Skateboarding and Indigenous teaching at Crestwood School

Sep 25, 2024 | 4:26 PM

A full day of teaching about Indigenous culture and the spirt of reconciliation took place at Crestwood School on Wednesday.

It was done in a unique way, through a connection with skateboarding.

The Cousins Skateboard Community is an Indigenous led not for profit co-founded by Stuart Young, who is also the executive director.

“I’m from Atakakoop First Nation, so I’m Cree, Métis, but also Scottish, so I call it one shoe, one moccasin, right, where it’s like, hey, my grandpa plays the bagpipes, he’s Scottish, you know,” Young said.

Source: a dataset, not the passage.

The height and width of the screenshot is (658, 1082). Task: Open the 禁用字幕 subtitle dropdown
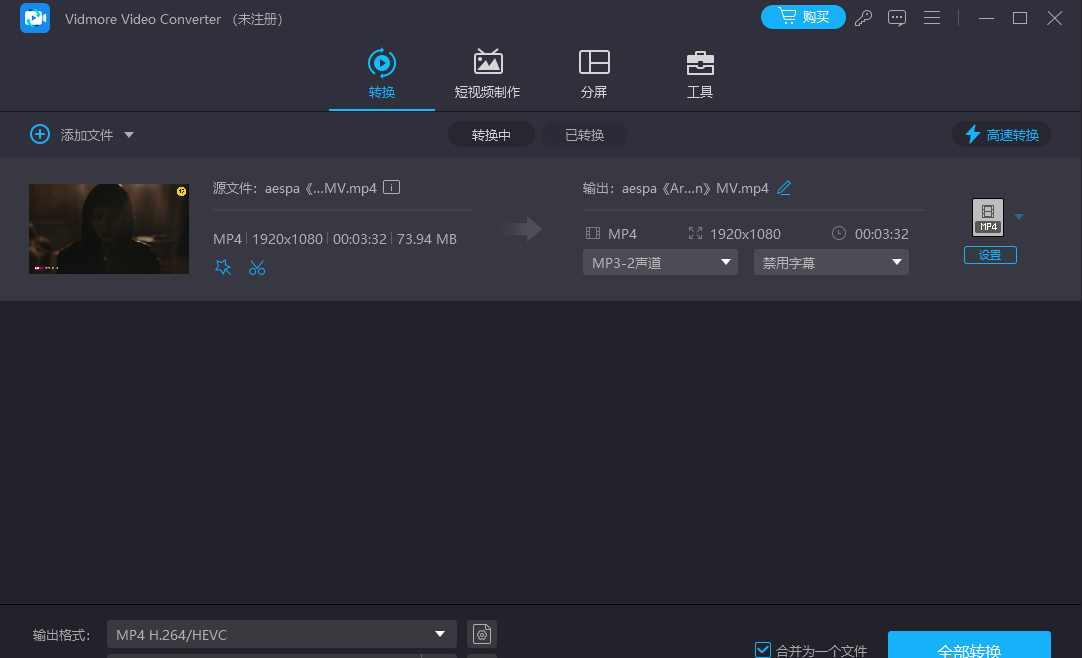[x=831, y=262]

“My Kookum (Grandmother) and my Cree family are very much Cree, and it’s beautiful to be the product of those two things, right?”

Young presented with others from the organization to Crestwood School, in a National Day for Truth and Reconciliation event ahead of the official day next Monday.

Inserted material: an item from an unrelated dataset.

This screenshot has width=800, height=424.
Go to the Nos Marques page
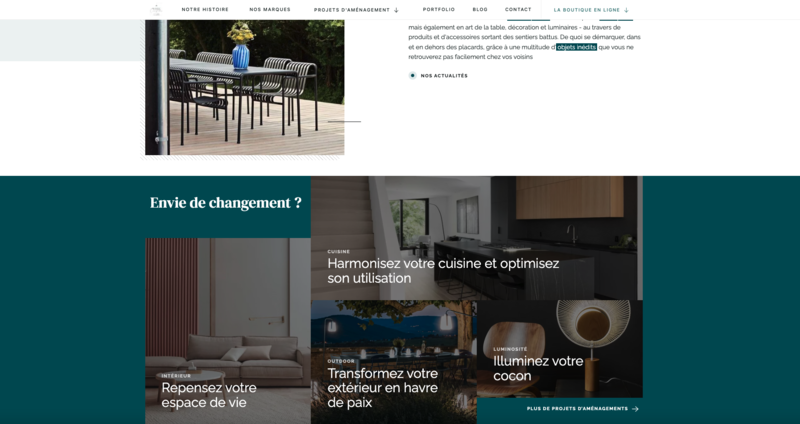[x=270, y=10]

He says skateboarding fits well with teaching.

“So we can get kids engaged about culture, not just Indigenous culture, but about their culture, about reconciliation, and so reconciliation isn’t just a word they hear growing up.”

Young said they look to help people learn about culture, their part in it, participating and feeling like we belong together.

Almina Basara, a Grade 4 student, said she enjoyed how they were learning in an entertaining way.

“My favourite things are like, how the pow wow people dance. All the dancing stuff. And I love about, like how they do cool tricks on the skateboards,” Basara said.

Young said skateboarding helps keep the kids engaged while teaching.

“Culture and skateboarding and Indigenous culture is like this beautiful marriage that we didn’t even really know until we started being like, like bringing them together,” Young said.

“It was natural. In skate culture art is like, it’s skating, but it’s also this culture of like wearing a shirt of having like, not to be cool. It’s not like that. It’s more expression.”

Nixon Heninger, a Grade 6 student, said he enjoyed seeing the Indigenous art, but was also drawn to the skateboarding.

“It’s awesome because I’ve never done skateboarding before, so it’s going to be a new thing for me.”

During the day the children were able to watch skateboarding, participate in dancing and drumming, and completes some crafts and knowledge sharing.

Young said that being able to share helps him and other Indigenous members heal.

“People talk about residential schools and talk about these things in statistics. But for me, it’s not a statistic. It’s a real life,” Young said.

“It’s for many people. It’s even for all of us, it’s real life,” he added.

“So healing, this is part of healing.”

Young said it’s about getting a group of people together and moving forward, but also not forgetting about the past.